At the heart of any business offering is the need to satisfy customers based on their consistent request. The Coinbase exchange, one of the world’s leading centralized cryptocurrency exchanges has come to terms with its customer’s request and is set to start giving out credit facilities in cash. The facility will be given to customers up to 30% of their Bitcoin (BTC) holdings.
“We hear from customers that they need cash for expenses like home renovations or car repairs, but they do not want to prematurely sell their crypto, or take out high-interest loans that could come with 20%+ APR. With portfolio-backed loans on Coinbase, customers can borrow cash quickly from their Coinbase accounts. No need to fill out a long application or go through a credit check. Customers can simply sign up with a few taps and get the cash in their accounts within 2–3 days,” Coinbase said in a statement.
The move by Coinbase exchange is similar to decentralized finance lending, a key trend in the crypto space as we have it today. Despite Coinbase being a centralized exchange, its move to delve into the world of lending shows in retrospect how flexible blockchain firms can be in responding to the world’s financial needs.
The Coinbase borrow service is scheduled to go live this fall and will be available in 17 states in the United States including New Jersey, North Carolina, New Hampshire, and Oregon amongst others.
Dynamics of Coinbase Exchange Lending Service
Just as described, the borrowing process with Coinbase exchange will be more simplified when compared to what is obtainable in traditional banks. Through a simple online application filling out, customers can get their loans approved in 2-3 days. The Coinbase loan will be hedged against collateral which in this case is in Bitcoin.

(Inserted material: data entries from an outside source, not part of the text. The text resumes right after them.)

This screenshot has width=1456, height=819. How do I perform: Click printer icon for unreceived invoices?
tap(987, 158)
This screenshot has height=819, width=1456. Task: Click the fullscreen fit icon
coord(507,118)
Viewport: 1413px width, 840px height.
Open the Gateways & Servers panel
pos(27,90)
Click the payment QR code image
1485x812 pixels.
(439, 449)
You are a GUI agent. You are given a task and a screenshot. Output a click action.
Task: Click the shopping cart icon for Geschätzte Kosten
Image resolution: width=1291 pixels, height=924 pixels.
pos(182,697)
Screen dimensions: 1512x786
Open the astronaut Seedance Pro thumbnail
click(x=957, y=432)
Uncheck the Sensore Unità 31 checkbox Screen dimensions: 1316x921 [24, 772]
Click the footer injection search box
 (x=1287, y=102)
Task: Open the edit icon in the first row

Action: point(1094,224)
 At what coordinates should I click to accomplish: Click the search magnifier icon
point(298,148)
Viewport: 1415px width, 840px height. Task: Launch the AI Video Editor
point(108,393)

This loan offering is unique as it will prevent customers from selling out their Bitcoins prematurely. The interest rate is pegged at 8% which is much lower than what is obtainable in banks. Each month, borrowers will only need to pay the interest accrued on the loan while and they can wait up to 1 year to repay the principal subject to Coinbase’ additional terms
While awaiting the official launch date, Coinbase is calling on eligible and interested customers to join the waitlist in order to have first-time access to the game-changing service.
Drawing Difference between Coinbase Borrowing and DeFi Platform Offerings
The original purveyors of lending services in the blockchain ecosystem are DeFi platforms such as MakerDAO, Compound, and Aave amongst others. While the DeFi platforms loan service is similar to Coinbase’s version in terms of collateralization, the offerings differ in who takes the gain.
DeFi platforms are not just keen on bringing financial succor to the borrower, they aim for anyone with residual cash on their platform to benefit. This is unlike Coinbase which shares profit with no external parties.
The true manifestation of Decentralized Finance is to enable the comprehensive empowering of the masses, away from the grip of financial service providers who give little or no room for people to get to the point where they personalize their financial transactions.
While the Coinbase borrowing service is a key for a centralized exchange, its potential impacts are too soon to analyze but from the exchange’s antecedents, this will be another service to extend its lead in the space.